--- GIVEN RECORDS ---

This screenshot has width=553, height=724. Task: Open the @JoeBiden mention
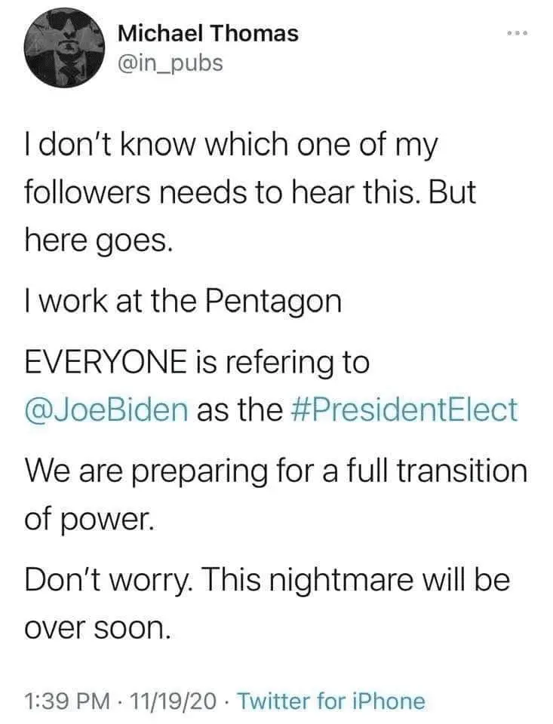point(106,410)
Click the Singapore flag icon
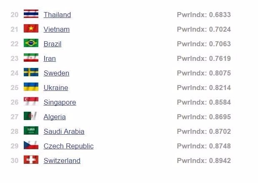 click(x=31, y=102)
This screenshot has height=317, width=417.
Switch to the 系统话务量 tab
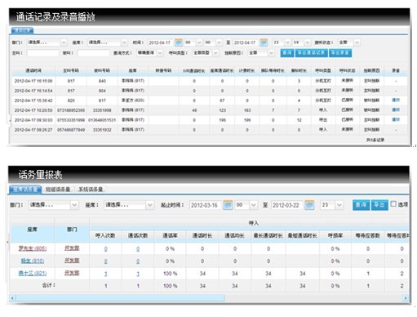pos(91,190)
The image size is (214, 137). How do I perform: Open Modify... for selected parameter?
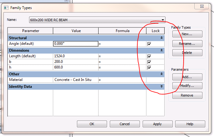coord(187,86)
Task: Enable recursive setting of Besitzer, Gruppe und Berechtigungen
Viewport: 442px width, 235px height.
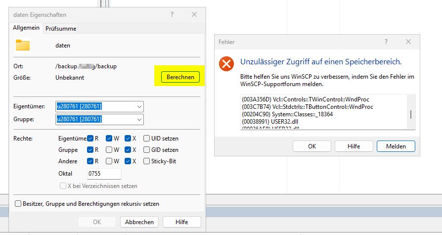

---

* _ASSIGNMENT_:
A verbatim copy of the listing is required, with all pictures left out.

* _ANSWER TO THE EXERCISE_:
This screenshot has width=553, height=724. Task: Open the @JoeBiden mention
point(106,410)
Click the Singapore flag icon
 click(x=31, y=102)
This screenshot has height=317, width=417.
Switch to the 系统话务量 tab
pos(91,190)
The image size is (214, 137). How do I perform: Open Modify... for selected parameter?
coord(187,86)
Task: Enable recursive setting of Besitzer, Gruppe und Berechtigungen
Viewport: 442px width, 235px height.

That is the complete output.